**Stored records**
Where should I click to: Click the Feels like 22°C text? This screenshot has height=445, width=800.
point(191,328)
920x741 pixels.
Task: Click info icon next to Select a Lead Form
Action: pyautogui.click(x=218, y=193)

**WHAT IS BEING ASKED**
Reproduce all entries. Keep them exact.

**WRITTEN RESPONSE**
Where should I click to: Click the Feels like 22°C text? This screenshot has height=445, width=800.
point(191,328)
920x741 pixels.
Task: Click info icon next to Select a Lead Form
Action: pyautogui.click(x=218, y=193)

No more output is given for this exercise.